From what I understand through letters that I have seen from NFLPA head DeMaurice Smith to NFL Commissioner Roger Goodell, the players weren’t asking for much change moving forward, but the owners wanted the players to give them an extra billion dollars (to go on top of the other billion they already get) before the revenue sharing began.
It seems reasonable that if one side of an agreement wants to make a significant change, they should at least give you some evidence of the reason why.
That is what the players have been asking the NFL for since 2009, trying to avert the current situation. The owners have rebuffed the requests to show their finances and I don’t blame them, but you better come up with something to justify that billion dollars.
That billion dollars ain’t about the fans or bettering the game, it’s about the money, which is what players are always accused of only caring about, just like in this silly column.
Players will play and have always played for whatever the market will bear, just ask Jack Youngblood how much he was making when he came of of the University of Florida or while he was playing on a broken leg in the Super Bowl. It wasn’t a king’s ransom and if it was all about the money, he would have been on the sideline protecting his future earnings.
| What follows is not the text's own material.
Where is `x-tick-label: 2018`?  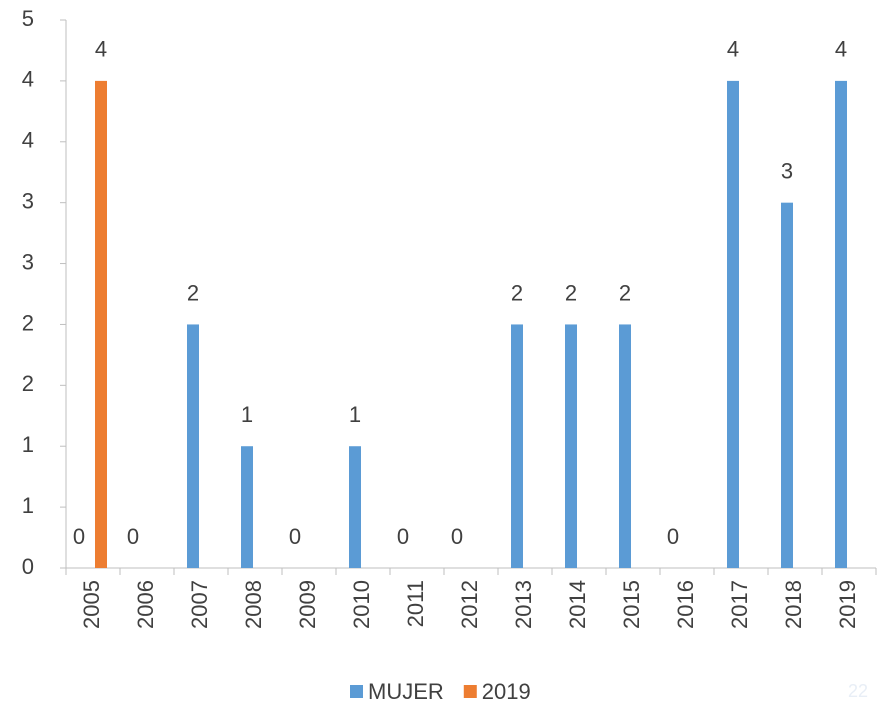 x-tick-label: 2018 is located at coordinates (794, 604).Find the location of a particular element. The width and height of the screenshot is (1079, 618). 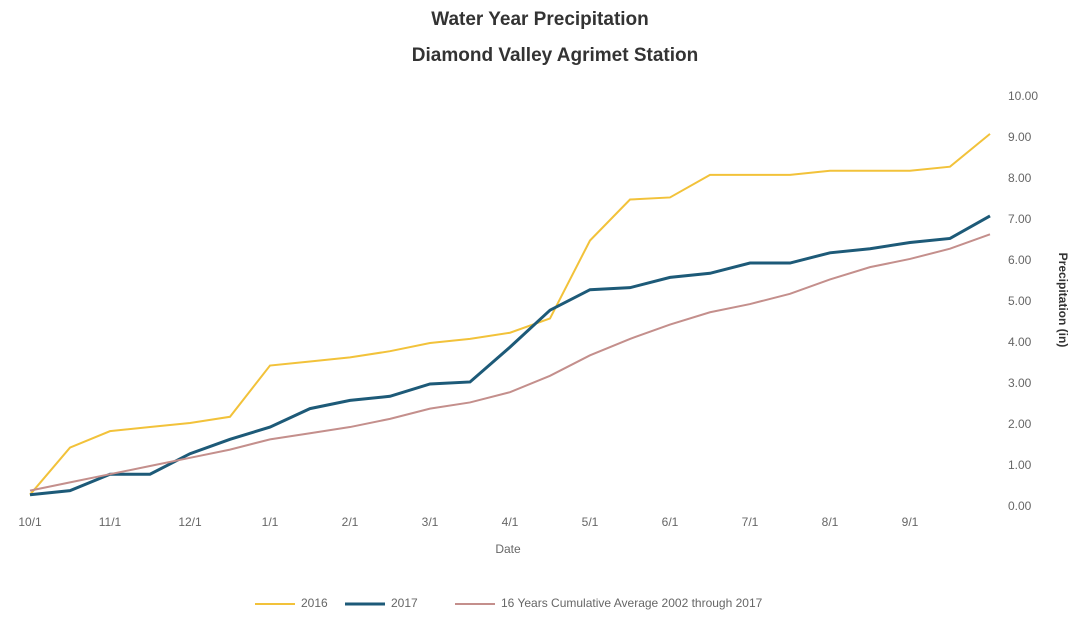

Which one of us would tell a potential employer that he can keep his $100,000 offer, because you love his company so much you would rather work for $7.15 an hour?
I’m not even trying to make a case that the players are right and the owners are wrong, I’m just saying that the guest columnist getting space in the TBT might want to think about writing on topics he has better evidence for which to make a case.
He says that when the players win, the fans lose. I say that when we read his column, we all lose.